Do this: Could you turn the records starting at the line containing "Click the Volgende button" and ending at the line containing "(x=408, y=650)", both lines included, into a numbered list with blank lines left out?

------

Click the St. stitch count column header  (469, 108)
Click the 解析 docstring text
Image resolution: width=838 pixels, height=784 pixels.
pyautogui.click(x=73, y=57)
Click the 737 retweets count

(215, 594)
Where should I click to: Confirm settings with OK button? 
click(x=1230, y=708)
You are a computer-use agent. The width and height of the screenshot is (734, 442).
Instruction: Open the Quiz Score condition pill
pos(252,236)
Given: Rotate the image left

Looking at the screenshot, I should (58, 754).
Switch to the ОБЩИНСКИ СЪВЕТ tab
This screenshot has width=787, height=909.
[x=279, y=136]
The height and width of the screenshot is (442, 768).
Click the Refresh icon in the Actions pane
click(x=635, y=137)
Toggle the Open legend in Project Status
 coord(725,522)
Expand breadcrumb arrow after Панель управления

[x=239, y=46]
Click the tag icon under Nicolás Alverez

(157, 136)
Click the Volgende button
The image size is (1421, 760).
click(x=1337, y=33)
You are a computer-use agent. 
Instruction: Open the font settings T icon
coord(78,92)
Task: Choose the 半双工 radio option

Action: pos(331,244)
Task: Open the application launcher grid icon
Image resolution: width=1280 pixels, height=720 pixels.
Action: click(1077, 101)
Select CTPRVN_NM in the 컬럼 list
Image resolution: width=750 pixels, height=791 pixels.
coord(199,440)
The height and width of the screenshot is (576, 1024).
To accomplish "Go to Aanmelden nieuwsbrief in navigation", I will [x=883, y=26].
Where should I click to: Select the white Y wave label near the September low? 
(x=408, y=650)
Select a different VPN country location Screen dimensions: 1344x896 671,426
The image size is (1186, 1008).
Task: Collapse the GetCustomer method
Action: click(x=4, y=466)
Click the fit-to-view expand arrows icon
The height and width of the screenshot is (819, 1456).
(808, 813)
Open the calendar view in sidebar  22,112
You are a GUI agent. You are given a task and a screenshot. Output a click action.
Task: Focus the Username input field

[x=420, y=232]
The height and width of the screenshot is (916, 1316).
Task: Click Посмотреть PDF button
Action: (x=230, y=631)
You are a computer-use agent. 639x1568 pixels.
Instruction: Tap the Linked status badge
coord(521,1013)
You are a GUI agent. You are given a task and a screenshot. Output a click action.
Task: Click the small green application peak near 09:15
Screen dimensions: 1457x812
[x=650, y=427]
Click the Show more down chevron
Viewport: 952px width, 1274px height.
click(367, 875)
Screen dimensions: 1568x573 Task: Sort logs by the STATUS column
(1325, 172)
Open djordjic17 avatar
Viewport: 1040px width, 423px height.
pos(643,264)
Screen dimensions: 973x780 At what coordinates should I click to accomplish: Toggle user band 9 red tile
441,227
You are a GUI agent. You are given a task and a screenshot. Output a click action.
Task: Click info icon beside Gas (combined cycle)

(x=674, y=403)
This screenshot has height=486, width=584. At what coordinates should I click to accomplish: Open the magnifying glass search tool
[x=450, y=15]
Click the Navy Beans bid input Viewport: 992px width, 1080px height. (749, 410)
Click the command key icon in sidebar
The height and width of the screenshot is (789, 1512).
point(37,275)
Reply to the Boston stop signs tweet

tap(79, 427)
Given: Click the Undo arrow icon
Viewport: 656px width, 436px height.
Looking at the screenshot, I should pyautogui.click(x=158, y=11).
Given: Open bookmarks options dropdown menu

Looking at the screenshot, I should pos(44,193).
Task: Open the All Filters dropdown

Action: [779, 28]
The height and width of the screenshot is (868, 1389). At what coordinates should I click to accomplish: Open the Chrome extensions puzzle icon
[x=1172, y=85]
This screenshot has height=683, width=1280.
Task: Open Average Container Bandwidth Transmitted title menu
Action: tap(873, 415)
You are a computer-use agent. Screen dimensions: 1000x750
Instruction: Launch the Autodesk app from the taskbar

------

Result of this exercise:
1. Click the Volgende button
2. The image size is (1421, 760).
3. click(x=1337, y=33)
4. You are a computer-use agent. 
5. Instruction: Open the font settings T icon
6. coord(78,92)
7. Task: Choose the 半双工 radio option
8. Action: pos(331,244)
9. Task: Open the application launcher grid icon
10. Image resolution: width=1280 pixels, height=720 pixels.
11. Action: click(1077, 101)
12. Select CTPRVN_NM in the 컬럼 list
13. Image resolution: width=750 pixels, height=791 pixels.
14. coord(199,440)
15. The height and width of the screenshot is (576, 1024).
16. To accomplish "Go to Aanmelden nieuwsbrief in navigation", I will [x=883, y=26].
17. Where should I click to: Select the white Y wave label near the September low? 
18. (x=408, y=650)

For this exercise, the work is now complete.